Director Shankar's production house, S Pictures has been making a name for itself by introducing talented directors, novel scripts and engaging movies in Tamil.
The latest from his production house is Rettaichuzhi, directed by new-comer Thamira, which raised enormous expectations with its cast, comprising, for the first time, veteran directors K Balachandar and Bharathiraja, getting together under the tag "Imayamum, Sigaramum."
Karthik Raja has come up with a melodious set of tunes, while Chezhian's camera-work captures Cheramaadevi and its surroundings in glorious colour and sepia tones.
Balachandar and Bharathiraja themselves impress you with their screen presence, performances and sly digs at each other as Ramasami and Singaravelan, respectively. One is a land-owner; the other is a dyed-in-the-wool communist. Neither can stand the sight of each other; each takes every opportunity to put down the other, courtesy an ancient feud that dates 40 years back. Enter a boatload of children and grown-ups in love and the stage is set.
Unfortunately, things keep fizzling out ten minutes into the movie. It's almost as though the crew brought up the script of Pasanga, threw out the parents and a good deal of logic, added a ton more kids and came up with the script. Children run all over the place, trying to be funny and Nallan Thamizh's dialogues do hit the right note at times, like the references to Khushboo, the political situations or the run-ins with the old men. But those moments are rather few and far in between.
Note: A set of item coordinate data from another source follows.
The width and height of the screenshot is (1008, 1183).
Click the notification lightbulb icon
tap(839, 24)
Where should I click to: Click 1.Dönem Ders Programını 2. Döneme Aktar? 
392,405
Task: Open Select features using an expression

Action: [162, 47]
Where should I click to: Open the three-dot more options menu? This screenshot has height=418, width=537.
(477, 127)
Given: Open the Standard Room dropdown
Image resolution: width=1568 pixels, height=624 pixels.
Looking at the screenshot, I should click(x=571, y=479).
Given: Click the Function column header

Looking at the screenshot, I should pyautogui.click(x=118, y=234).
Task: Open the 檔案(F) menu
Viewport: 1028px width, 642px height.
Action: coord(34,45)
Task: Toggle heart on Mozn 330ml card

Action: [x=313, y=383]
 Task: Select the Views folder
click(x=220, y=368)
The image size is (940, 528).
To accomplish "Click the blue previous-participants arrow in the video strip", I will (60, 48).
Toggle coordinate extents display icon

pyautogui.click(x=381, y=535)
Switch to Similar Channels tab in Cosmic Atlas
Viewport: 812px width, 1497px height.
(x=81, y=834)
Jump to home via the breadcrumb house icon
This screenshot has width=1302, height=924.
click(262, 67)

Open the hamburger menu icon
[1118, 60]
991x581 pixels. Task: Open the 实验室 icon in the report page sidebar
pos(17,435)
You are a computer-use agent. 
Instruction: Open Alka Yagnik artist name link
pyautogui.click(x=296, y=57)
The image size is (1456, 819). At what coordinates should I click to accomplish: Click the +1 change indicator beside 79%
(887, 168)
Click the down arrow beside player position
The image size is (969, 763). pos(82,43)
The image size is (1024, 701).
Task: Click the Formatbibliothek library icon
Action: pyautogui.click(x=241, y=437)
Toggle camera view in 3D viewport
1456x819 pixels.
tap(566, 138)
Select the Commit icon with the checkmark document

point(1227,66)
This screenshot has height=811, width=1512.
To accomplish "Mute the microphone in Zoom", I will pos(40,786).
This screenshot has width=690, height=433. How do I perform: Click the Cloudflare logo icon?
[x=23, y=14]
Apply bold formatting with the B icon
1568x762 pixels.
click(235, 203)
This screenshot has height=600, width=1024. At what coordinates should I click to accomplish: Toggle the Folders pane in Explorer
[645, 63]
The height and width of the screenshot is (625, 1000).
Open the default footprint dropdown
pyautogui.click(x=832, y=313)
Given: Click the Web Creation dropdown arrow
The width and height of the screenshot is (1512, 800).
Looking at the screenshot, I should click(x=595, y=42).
And, like Pasanga, you have a love-lorn couple as well: a school-teacher Susi (Anjali) and army-man Murthy (debutant Aari), who've seemingly been in love ever since they were children. There's a flashback ala Paruthiveeran, and Murthy, who's actually Singaravelan's brother's son, draws the ire of his uncle.
Thrown out of the house, he's raised by Ramasamy how or why makes no sense, as the two are already enemies. Since the capitalist and communist are permanently at each other's throats, it's up to the kids to get the couple together. Which is difficult, as there are two warring factions in between them.
The Imayam and Sigaram have obviously enjoyed their outing and you only wish they'd been given more space, instead of the few minutes here and there. One consolation is the young Ramasamy, who makes overtures of friendship with Singaravelan and ends up with applause.
Aari passes muster, while Anjali has little scope to perform, here. The kids themselves are numerous, and don't make much of an impression, individually. Karunaas, as a police officer, provides very brief comic relief.
Rettaichuzhi is full of patchy scenes; a few are good, many are ordinary, and some are tedious. Kasi Viswanathan's editing is jerky at places.
It looks like the director couldn't quite decide which genre to adopt: comedy, romance or angst, and the confusion shows. Even more important, some originality would have helped. As it is, the movie doesn't live up to the hype.